14 февраля 1910 года. Сейчас пришел от батюшки. Открывал свои помыслы. Сначала сказал свои оплошности, бывшие за день, потом сказал, что иногда приходит помысл, особенно за службой, на правиле, что монашеская жизнь безотрадна: идет день за днем, и главное — ожидать впереди нечего, все те же службы, все та же трапеза и пр. «Это один из самых ядовитых помыслов, — сказал батюшка. — Монах все время должен быть как бы в муках рождения, пока не придет в пору возраста Христова. А пока еще жив наш ветхий человек, он и дает себя знать всякими страстями, тоской, унынием… и что теперь для такого человека отяготительно, то впоследствии для него будет великим утешением, например, хождение к службам и утрене… Вы хорошо сделали, что сказали мне этот помысл, он многих заклевывал, так и уходили из обители».
30 марта 1910 года.

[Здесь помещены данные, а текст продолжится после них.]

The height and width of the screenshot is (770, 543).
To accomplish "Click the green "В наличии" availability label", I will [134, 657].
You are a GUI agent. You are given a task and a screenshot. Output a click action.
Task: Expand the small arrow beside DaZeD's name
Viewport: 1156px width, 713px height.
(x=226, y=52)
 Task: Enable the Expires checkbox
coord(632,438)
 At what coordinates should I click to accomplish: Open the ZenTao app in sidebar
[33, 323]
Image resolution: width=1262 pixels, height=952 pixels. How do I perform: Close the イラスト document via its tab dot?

Почти целый день писал, но все же урвал время сходить к батюшке. Под конец он сказал мне так: «Смиряйтесь, смиряйтесь. Вся наука, вся мудрость жизни заключается в этих словах: «Смирихся и спасе мя Господь». Смиряйтесь и терпите все. Научитесь смирению и терпению, а в душе мир имейте. Поверьте, у кого в душе мир, тому и на каторге рай».
Многое говорил о. Варсонофий и о приближении дней лютых, до которых он сам не доживет, но ученик его, Николай, доживет.
Скорбью в его сердце отозвалась почетная ссылка старца Варсонофия в 1912 году в Старо-Голутвин монастырь настоятелем. Но это было еще только на чалом скорбей, преддверием того крестного пути, по которому, как предсказывал о. Варсонофий, предстояло пройти будущему старцу.
Через 10 дней после Октябрьского переворота 1917 года манатейный монах Никон (Беляев) был посвящен во священника. Он по-прежнему работал письмоводителем в канцелярии, но уже не монастыря, а сельхозартели «Оптина пустынь», под видом которой еще пыталась держаться обитель. Все невзгоды советской власти о. Никон переносил с великим терпением, зная, что посылаются они для испытания веры и укрепления на крестном пути. Монахов в Оптиной оставалось всего человек пятнадцать, и, чтобы поддержать «артель», приходилось работать так много, что на богослужения часто просто не хватало времени. Каждый день ожидали изгнания, ареста, тюрьмы, ссылки, смерти.